Who are your inspirations or influences?
Definitely bass wise my hero is James Jamerson. He was the GOAT when it comes to bass players. As I moved from the bass to the baritone guitar, it became less of influences as people and more of influences of sounds. I LOVE the old 60's fuzz sound and I've been lucky enough to find pedals that are either from that era or do a good job recreating that sound. I'm very inspired by the Detroit music scene, going way back and also my contemporaries. I feel so lucky to have grown up in a city with such a rich history, from the blues, R&B, rock &roll, punk, techno, hip hop...
What advice would you offer aspiring performers?

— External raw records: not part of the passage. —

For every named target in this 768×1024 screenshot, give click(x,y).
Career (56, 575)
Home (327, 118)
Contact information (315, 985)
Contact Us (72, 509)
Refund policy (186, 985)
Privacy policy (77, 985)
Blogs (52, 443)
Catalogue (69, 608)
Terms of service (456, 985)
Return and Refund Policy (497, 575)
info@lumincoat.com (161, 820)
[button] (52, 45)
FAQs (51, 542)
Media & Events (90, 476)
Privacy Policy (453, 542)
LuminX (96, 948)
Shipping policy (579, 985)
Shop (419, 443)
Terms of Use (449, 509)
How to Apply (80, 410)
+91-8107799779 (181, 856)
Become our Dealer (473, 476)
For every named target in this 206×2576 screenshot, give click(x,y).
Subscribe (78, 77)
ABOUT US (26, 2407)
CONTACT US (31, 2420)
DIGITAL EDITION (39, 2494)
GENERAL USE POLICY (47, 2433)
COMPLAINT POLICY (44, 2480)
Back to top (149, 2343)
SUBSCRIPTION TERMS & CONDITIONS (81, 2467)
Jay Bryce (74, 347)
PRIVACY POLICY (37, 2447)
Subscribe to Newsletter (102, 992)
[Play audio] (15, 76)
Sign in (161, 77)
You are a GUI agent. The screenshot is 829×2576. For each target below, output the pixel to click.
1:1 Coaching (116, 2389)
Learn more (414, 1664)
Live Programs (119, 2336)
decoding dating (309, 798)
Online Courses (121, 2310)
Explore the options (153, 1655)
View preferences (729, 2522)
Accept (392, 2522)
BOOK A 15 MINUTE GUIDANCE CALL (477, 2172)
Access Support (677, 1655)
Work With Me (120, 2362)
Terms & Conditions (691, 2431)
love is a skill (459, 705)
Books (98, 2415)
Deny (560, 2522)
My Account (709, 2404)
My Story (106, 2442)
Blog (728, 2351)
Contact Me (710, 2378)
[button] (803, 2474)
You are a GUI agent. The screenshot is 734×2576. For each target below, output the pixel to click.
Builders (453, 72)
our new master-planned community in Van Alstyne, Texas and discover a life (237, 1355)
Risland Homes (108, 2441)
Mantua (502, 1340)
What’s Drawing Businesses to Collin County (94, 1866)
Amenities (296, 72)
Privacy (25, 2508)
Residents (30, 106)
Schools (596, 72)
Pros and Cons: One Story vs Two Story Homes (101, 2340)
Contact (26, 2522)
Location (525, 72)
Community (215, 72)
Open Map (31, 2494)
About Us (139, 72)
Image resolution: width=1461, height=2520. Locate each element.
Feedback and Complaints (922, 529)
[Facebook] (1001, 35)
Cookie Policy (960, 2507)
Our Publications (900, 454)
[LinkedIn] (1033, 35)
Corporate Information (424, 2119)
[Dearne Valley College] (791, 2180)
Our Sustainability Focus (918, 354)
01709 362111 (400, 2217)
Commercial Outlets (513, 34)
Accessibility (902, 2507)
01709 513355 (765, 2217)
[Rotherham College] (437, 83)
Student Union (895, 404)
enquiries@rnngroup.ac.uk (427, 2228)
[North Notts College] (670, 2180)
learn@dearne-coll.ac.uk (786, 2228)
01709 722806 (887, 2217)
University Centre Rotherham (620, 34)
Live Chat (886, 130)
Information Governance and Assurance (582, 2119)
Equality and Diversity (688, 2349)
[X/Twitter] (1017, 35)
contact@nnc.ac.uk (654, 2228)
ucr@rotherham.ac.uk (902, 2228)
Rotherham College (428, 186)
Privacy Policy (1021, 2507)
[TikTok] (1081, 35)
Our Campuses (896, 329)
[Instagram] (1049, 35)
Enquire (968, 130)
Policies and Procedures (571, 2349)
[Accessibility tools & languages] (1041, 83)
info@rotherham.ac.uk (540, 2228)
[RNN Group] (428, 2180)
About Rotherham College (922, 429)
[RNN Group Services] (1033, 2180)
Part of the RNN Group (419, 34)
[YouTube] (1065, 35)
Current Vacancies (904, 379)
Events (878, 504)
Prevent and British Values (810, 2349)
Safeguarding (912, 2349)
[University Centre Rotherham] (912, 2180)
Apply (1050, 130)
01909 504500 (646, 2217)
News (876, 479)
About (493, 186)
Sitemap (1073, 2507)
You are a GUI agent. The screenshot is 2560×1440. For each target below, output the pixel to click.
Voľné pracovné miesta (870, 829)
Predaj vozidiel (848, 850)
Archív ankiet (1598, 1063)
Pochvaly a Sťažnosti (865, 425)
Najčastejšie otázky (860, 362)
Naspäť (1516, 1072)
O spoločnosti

I guess just believe in yourself. Get a lawyer so if and when the time comes that you start getting popular, you will have control over your music. That's so important. I didn't really know anything about that when I was starting Ko & the Knockouts and there's plenty of deals that we definitely got the short end of the stick.
How do you set yourselves apart from other bands or singers?
That's really tough for me to answer. I feel like I got into the Rock&Roll game so much later than alot of other people. I never really envisioned myself as being a lead singer but Long Gone John from Sympathy for the Record Industry and later Little Steven had real faith in me when I didn't. Eddie Baranek (guitarist and co-songwriter for Ko & the Knockouts) was such a huge influence. When we did that album, he was so young, and younger than me. But we sat down and just churned out songs. It was like it was meant to be. He really helped with my self confidence and I'll always love him for that.
Any new gigs or albums in the future?
You'll just have to wait and see! I've taken such a long break from Ko & the Knockouts to play with the Dirtbombs and I've got some side projects brewing. I'm hoping to get back to it sooner than later.